Rusia tiene además la complicidad tácita de China, a la que no le perjudica en absoluto que EE. UU se empantane en Euroasia en detrimento de focalizar su atención en el Indo-Pacífico, y la pasividad implícita de la India, cuyos líderes no olvidan que Washington se puso de perfil en el contencioso de Cachemira y los estrechos lazos norteamericanos con su archienemigo Pakistán. Se da así la paradoja de que actores que rivalizan entre sí actúen de facto en una alianza de conveniencia no escrita para darle el sorpasso a sus antiguos rivales imperiales.  

El presidente de Rusia, Vladimir Putin, en su discurso sobre la guerra de Ucrania. EFE/EPA/RUSSIAN PRESIDENT PRESS SERVICE

Por el contrario, los países integrantes de la OTAN atraviesan una fase de debilidad relativa, caracterizada por una polarización política que hace muy complicado conseguir los amplios consensos nacionales necesarios para encarar la crisis actual, que no ha hecho más que empezar, y que en la práctica, supone una enmienda a la totalidad de los que queda de orden mundial nacido de la Segunda Guerra Mundial.

En buena medida, es la percepción de una cierta decadencia occidental lo que ha propiciado el oportunismo de Putin, cuyo análisis en este sentido coincidió con el que hizo en su día Osama Bin Laden al sostener que «cuando la gente ve un caballo fuerte y un caballo débil, por naturaleza le gusta el caballo fuerte».

En buena medida, este fue un elemento central del discurso de Putin del pasado lunes 21 de febrero, inspirado por el concepto de la “pasionaridad” -el ciclo de vitalidad y decadencia orgánica de las naciones- y las tesis de la Cuarta Teoría de Alexandr Duguin; una nueva concepción del mundo cuya aspiración es desalojar el “pensiero debole” occidental.

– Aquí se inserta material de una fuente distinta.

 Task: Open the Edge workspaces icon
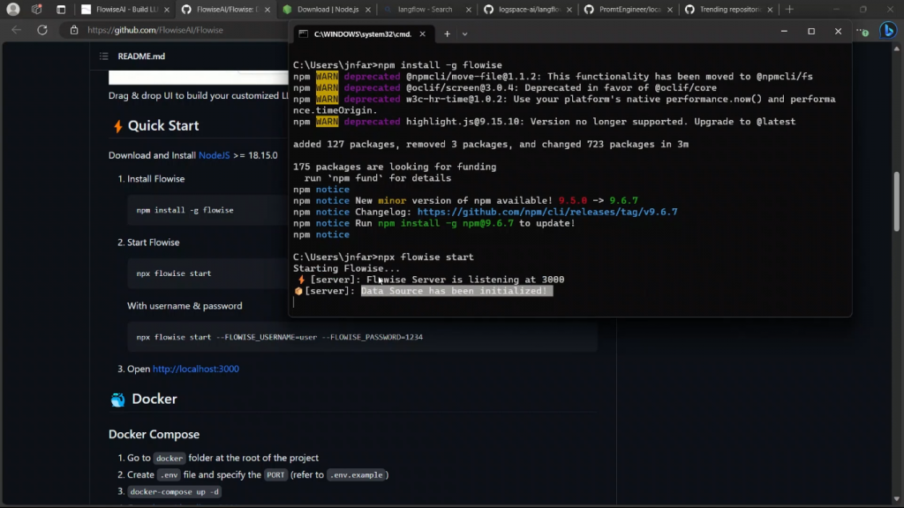[x=36, y=10]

Poco cabe dudar de que los sucesivos fracasos en Irak, Libia, Siria y Afganistán no han hecho nada por disipar el convencimiento que no sólo en Rusia, sino también en Asia -y más ampliamente en el Tercer Mundo- se tiene de que la predominancia de Occidente está cogida con pinzas,  como se vio cuando durante la pandemia mundial se paralizó durante la pandemia cuando a cerrar sus fábricas China provocó una crisis de oferta cuyos efectos aún se sienten por la de inflación creada por el renqueo de las cadenas de suministro mundiales, que ahora se verán aún más afectados por el bloqueo de exportaciones rusas, que, lejos de limitarse al gas y al petróleo, incluyen el aluminio y el trigo.

Aunque es absurdo tratar de predecir los efectos de la ocupación rusa de Ucrania, parece razonable presumir que nos hallamos a las puertas de una realidad diferente, que transformará la política internacional hasta extremos que apenas podemos intuir, pero del que no podemos excluir un “sálvese quien pueda” en Europa, tan pronto como las ondas de choque de la guerra alcancen al bolsillo del votante.

Con todo, la falta de unidad de las sociedades occidentales, y la desorientación y falta de propósito que transmiten sus líderes contrastan con la voluntad de poder y reafirmación global que muestran los nuevos actores internacionales, por lo que, incluso si somos capaces de evitar una conflagración bélica que bien podría ser la última, hace muy difícil sacudirse el temor de que estamos atravesando el umbral de una nueva era, en la que los europeos podemos acabar siendo más contingentes que necesarios, distraídos como estamos por el narcisismo de las pequeñas diferencias y la miopía de los intereses de cada estado miembro.